In industries like manufacturing, electricity supply or mining, there are hundreds of thousands of jobs in subsectors that will benefit from decarbonisation – producing efficient products or generating low carbon energy, for example – partly counteracting those that will be disrupted, as well as millions in offices and warehouses that will face minimal disruption.
One good example of this is in the transport sector, where postal and courier services is included as a subsector. Employing over 260,000 people, or around a fifth of all those working in the transport sector. These jobs are unlikely to be disrupted by the net zero transition, compared with engine manufacture, for example.
Elsewhere, electricity generation includes jobs in clean energy infrastructure like operating offshore wind farms or managing transmission and the distribution of energy, and jobs in electricity trading. These roles are not the same as the operation of coal and gas power plants, yet they are all lumped into the same category.
The inclusion of construction in Onward’s analysis labours this point. Almost 800,000 jobs in the sector (over a third of the total) are deemed ‘specialist construction activities’ which includes the fitting of insulation in buildings, installation of solar panels, and low carbon heating systems like heat pumps. These jobs actually contribute to the net zero transition, and are only likely to be more in demand as we progress to 2050.
There will be inevitable challenges to the status quo
Onward’s new commission should help provide answers for some of the trickier aspects involved in tooling up Britain’s workforce as we move towards net zero. The importance of this work is mirrored in the number of groups, both inside and outside government, working on the very same area, ensuring that the benefits of the transition are spread around the country, and that costs do not weigh heavier on some than others.
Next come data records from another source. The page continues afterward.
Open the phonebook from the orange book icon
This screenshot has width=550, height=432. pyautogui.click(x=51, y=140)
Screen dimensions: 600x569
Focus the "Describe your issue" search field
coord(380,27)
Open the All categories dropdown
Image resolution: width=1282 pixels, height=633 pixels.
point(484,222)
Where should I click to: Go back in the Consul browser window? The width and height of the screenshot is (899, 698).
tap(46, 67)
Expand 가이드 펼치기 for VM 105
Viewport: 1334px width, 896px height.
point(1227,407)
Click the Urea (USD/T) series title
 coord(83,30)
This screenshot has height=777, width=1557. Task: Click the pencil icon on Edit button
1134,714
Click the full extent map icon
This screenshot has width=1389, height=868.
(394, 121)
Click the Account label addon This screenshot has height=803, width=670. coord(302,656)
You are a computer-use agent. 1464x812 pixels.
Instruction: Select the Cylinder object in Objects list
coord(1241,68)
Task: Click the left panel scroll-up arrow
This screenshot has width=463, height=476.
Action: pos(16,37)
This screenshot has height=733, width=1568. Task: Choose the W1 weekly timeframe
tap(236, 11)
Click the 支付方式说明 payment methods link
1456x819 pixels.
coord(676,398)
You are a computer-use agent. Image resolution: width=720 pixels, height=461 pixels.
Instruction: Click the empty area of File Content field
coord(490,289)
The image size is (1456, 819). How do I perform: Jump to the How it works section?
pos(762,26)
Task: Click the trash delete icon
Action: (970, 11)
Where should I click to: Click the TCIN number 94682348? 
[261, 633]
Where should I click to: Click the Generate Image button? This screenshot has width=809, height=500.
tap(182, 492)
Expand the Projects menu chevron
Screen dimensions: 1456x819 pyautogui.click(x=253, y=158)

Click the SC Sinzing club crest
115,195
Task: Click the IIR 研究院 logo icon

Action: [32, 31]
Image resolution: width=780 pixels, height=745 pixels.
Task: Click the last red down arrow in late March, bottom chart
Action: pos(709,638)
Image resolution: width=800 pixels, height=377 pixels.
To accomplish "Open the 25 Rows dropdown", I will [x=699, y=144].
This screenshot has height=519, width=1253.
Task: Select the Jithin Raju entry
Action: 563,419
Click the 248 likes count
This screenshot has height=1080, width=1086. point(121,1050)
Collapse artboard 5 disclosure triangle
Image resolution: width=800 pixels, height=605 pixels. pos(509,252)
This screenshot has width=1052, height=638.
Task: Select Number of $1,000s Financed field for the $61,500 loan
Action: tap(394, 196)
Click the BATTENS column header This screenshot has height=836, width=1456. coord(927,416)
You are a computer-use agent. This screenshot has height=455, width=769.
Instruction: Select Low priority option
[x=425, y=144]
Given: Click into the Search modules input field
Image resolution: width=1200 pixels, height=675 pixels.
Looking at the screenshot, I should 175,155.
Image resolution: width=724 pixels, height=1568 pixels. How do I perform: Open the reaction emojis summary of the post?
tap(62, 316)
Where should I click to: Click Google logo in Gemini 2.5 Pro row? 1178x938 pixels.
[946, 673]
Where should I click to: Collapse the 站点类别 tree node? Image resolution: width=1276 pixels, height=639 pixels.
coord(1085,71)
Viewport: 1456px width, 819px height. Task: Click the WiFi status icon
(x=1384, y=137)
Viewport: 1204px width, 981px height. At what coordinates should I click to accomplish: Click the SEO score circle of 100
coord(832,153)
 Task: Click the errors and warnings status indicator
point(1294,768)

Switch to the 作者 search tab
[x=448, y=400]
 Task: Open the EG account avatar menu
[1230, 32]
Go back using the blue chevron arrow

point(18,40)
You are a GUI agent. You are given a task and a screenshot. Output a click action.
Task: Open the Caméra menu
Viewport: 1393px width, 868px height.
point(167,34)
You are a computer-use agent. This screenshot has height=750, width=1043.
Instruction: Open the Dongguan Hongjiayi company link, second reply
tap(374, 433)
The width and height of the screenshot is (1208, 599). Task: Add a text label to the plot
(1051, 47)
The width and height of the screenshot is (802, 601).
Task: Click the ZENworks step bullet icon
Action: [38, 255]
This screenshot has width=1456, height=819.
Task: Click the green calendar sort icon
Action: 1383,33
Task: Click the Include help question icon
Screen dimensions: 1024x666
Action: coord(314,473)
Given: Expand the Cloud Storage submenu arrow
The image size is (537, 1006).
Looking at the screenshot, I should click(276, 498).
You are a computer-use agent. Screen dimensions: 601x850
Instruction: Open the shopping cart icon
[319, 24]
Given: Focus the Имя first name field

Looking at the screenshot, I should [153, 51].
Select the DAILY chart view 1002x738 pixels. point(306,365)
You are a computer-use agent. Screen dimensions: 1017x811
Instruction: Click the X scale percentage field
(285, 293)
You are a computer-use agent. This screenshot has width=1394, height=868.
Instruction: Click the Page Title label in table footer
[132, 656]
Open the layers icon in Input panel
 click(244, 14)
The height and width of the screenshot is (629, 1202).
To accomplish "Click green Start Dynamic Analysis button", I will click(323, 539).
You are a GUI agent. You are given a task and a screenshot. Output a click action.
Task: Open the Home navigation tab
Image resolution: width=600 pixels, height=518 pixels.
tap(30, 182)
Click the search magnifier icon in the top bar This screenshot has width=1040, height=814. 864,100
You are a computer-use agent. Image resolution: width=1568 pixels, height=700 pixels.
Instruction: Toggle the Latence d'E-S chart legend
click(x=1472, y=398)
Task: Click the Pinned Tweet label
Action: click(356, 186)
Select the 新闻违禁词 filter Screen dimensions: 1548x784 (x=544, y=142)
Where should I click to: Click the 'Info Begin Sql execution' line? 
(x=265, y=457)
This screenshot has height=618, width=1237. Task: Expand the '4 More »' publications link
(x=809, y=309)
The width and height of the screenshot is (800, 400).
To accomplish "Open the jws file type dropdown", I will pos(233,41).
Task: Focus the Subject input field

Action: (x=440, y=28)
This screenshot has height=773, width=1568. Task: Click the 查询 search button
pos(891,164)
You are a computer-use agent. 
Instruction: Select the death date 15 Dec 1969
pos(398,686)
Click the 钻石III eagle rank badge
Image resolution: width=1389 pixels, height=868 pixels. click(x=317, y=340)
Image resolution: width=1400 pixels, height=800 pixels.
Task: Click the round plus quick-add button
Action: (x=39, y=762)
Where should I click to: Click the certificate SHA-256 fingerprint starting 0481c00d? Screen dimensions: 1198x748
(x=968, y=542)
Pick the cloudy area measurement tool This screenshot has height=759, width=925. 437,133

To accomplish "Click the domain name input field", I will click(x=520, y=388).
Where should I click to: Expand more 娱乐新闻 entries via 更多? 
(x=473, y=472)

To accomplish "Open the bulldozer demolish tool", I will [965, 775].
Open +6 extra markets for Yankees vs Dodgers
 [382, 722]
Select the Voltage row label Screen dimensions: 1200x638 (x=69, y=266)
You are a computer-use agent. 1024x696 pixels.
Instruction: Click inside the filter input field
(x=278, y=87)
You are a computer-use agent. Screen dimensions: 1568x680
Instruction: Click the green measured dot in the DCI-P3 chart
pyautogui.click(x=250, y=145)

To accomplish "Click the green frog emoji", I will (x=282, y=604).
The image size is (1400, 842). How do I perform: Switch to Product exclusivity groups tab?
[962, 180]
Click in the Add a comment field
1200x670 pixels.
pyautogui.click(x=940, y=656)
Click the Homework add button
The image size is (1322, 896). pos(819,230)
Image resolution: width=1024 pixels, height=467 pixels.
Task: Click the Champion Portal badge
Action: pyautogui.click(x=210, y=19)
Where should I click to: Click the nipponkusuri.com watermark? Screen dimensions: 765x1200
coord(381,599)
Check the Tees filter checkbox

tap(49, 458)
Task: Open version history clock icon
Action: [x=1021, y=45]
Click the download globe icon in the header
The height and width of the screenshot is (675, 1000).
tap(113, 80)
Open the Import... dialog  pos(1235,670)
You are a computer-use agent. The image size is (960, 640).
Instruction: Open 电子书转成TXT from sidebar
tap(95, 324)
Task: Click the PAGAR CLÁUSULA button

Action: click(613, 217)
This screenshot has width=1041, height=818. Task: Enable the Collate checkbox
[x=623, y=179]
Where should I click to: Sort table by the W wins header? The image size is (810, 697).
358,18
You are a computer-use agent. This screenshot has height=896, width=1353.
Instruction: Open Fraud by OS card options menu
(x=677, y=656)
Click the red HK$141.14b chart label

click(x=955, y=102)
So, no, net zero will not cost ten million jobs, but decarbonisation alongside other ‘mega trends’ such as demographic change and disruptive technologies, like AI, will bring inevitable challenges to the status quo. Our economy and society are constantly shifting, and how we predict, prepare and plan for the changes ahead will have real consequences for people’s lives. Change is a constant and we shouldn’t overplay or underplay its impact.